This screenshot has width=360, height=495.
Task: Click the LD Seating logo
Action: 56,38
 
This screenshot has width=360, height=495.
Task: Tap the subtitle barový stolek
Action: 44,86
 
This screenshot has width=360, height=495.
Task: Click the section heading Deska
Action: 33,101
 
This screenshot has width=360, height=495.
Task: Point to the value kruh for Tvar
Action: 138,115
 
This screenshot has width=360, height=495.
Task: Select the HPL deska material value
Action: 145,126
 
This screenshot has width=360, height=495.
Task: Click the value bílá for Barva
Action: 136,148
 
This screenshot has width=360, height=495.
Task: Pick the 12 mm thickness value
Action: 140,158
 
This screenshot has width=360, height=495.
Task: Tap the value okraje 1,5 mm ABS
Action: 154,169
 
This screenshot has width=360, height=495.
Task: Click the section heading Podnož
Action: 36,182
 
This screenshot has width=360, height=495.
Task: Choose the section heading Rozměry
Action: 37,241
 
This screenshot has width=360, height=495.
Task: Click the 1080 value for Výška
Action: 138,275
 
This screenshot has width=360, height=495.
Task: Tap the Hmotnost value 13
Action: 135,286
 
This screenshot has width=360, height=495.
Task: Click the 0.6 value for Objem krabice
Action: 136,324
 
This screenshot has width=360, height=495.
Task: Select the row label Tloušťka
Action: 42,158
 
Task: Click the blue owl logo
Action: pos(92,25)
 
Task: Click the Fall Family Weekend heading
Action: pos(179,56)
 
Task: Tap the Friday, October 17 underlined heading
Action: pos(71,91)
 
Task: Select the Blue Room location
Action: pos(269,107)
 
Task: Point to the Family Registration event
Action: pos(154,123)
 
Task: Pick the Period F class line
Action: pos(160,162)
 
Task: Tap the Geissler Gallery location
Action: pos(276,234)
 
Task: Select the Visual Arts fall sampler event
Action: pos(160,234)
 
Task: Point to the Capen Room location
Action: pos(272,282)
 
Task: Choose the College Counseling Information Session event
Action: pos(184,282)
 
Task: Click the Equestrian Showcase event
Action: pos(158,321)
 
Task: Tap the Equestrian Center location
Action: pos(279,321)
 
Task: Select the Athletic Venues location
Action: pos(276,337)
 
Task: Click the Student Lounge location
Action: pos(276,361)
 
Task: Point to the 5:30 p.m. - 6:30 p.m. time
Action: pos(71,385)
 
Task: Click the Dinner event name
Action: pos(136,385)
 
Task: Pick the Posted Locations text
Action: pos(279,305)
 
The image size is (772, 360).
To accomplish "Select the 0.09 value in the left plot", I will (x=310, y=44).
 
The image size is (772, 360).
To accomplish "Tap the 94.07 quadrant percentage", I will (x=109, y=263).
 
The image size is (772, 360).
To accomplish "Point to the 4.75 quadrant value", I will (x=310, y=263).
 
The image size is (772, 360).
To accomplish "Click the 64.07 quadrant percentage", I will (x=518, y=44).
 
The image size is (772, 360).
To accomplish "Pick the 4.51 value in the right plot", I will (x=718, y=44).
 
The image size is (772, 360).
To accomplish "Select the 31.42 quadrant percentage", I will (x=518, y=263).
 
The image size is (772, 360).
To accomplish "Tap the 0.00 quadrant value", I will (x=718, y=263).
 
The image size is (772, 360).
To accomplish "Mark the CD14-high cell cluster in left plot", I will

(TO DO): Rewrite every row above, replacing "quadrant" with "sector" and leaving everything else unchanged.

(SOLUTION TO THE EXERCISE):
This screenshot has width=360, height=495.
Task: Click the LD Seating logo
Action: 56,38
 
This screenshot has width=360, height=495.
Task: Tap the subtitle barový stolek
Action: 44,86
 
This screenshot has width=360, height=495.
Task: Click the section heading Deska
Action: 33,101
 
This screenshot has width=360, height=495.
Task: Point to the value kruh for Tvar
Action: 138,115
 
This screenshot has width=360, height=495.
Task: Select the HPL deska material value
Action: 145,126
 
This screenshot has width=360, height=495.
Task: Click the value bílá for Barva
Action: 136,148
 
This screenshot has width=360, height=495.
Task: Pick the 12 mm thickness value
Action: 140,158
 
This screenshot has width=360, height=495.
Task: Tap the value okraje 1,5 mm ABS
Action: 154,169
 
This screenshot has width=360, height=495.
Task: Click the section heading Podnož
Action: 36,182
 
This screenshot has width=360, height=495.
Task: Choose the section heading Rozměry
Action: 37,241
 
This screenshot has width=360, height=495.
Task: Click the 1080 value for Výška
Action: 138,275
 
This screenshot has width=360, height=495.
Task: Tap the Hmotnost value 13
Action: 135,286
 
This screenshot has width=360, height=495.
Task: Click the 0.6 value for Objem krabice
Action: 136,324
 
This screenshot has width=360, height=495.
Task: Select the row label Tloušťka
Action: 42,158
 
Task: Click the blue owl logo
Action: pos(92,25)
 
Task: Click the Fall Family Weekend heading
Action: pos(179,56)
 
Task: Tap the Friday, October 17 underlined heading
Action: pos(71,91)
 
Task: Select the Blue Room location
Action: pos(269,107)
 
Task: Point to the Family Registration event
Action: pos(154,123)
 
Task: Pick the Period F class line
Action: pos(160,162)
 
Task: Tap the Geissler Gallery location
Action: pos(276,234)
 
Task: Select the Visual Arts fall sampler event
Action: pos(160,234)
 
Task: Point to the Capen Room location
Action: pos(272,282)
 
Task: Choose the College Counseling Information Session event
Action: pos(184,282)
 
Task: Click the Equestrian Showcase event
Action: pos(158,321)
 
Task: Tap the Equestrian Center location
Action: pos(279,321)
 
Task: Select the Athletic Venues location
Action: pos(276,337)
 
Task: Click the Student Lounge location
Action: pos(276,361)
 
Task: Point to the 5:30 p.m. - 6:30 p.m. time
Action: pos(71,385)
 
Task: Click the Dinner event name
Action: pos(136,385)
 
Task: Pick the Posted Locations text
Action: pos(279,305)
 
The image size is (772, 360).
To accomplish "Select the 0.09 value in the left plot", I will (x=310, y=44).
 
The image size is (772, 360).
To accomplish "Tap the 94.07 sector percentage", I will (x=109, y=263).
 
The image size is (772, 360).
To accomplish "Point to the 4.75 sector value", I will (x=310, y=263).
 
The image size is (772, 360).
To accomplish "Click the 64.07 sector percentage", I will (x=518, y=44).
 
The image size is (772, 360).
To accomplish "Pick the 4.51 value in the right plot", I will (x=718, y=44).
 
The image size is (772, 360).
To accomplish "Select the 31.42 sector percentage", I will (x=518, y=263).
 
The image size is (772, 360).
To accomplish "Tap the 0.00 sector value", I will (x=718, y=263).
 
The image size is (772, 360).
To accomplish "Mark the CD14-high cell cluster in left plot", I will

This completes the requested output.